Wednesday, May 18, 2016

What's the big idea

An Alcubierre drive is a theoretical warp drive for faster than light travel. It works by creating a warped bubble of spacetime around whatever it is that you want accelerated. The front of the bubble is contracted, and the rear of the bubble is expanded. In this manner the warp bubble, and whatever is inside, is 'pulled' from the front and 'pushed' from the rear by the effects of the compression and expansion of spacetime.

Since the fabric of spacetime can accelerate faster than light, then whatever you put inside of your accelerating warp bubble - an Alcubierre drive, a spare tire, ex-wife, or whatever - becomes an instant FTL object. You could even turn yourself into a starship with one of those really tight fitting wetsuits, one of those deep sea diving helmets, some scuba gear, and a roll of duct tape. Oh, and an Alcubierre drive.

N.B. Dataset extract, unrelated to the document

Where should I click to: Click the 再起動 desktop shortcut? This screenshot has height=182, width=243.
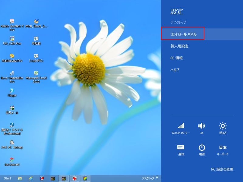point(36,39)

Now, the universe is expanding, which I'd like to think is fairly common knowledge. Most folks imagine this expansion as stars and galaxies accelerating away from each other, but it's more than just that. Stars and galaxies aren't just moving 'through' space as they all recede from one another, they're moving 'with' space as spacetime itself expands.

So, it's actually more like, say... if you had a balloon covered with polka dots. As you blow up the balloon, the polka dots on the surface of a balloon begin to move away from each other. The more you inflate it, the bigger it gets, and the farther away all of the polka dots move away from one another. Imagine the polka dots as stars and galaxies, and the surface of the balloon as the expanding fabric of spacetime.

Get it?

All that, just because I wanted to point out that the entire observable universe is apparently imbedded in the expanding ass end of a runaway Alcubierre warp bubble that's shaped like a 5-dimensional hypersphere. Similar to a mosquito stuck in a glob of amber that's oozing down the side of an infinite tree trunk.

What I wanna know is, who's bright idea was this anyway, and are we there yet?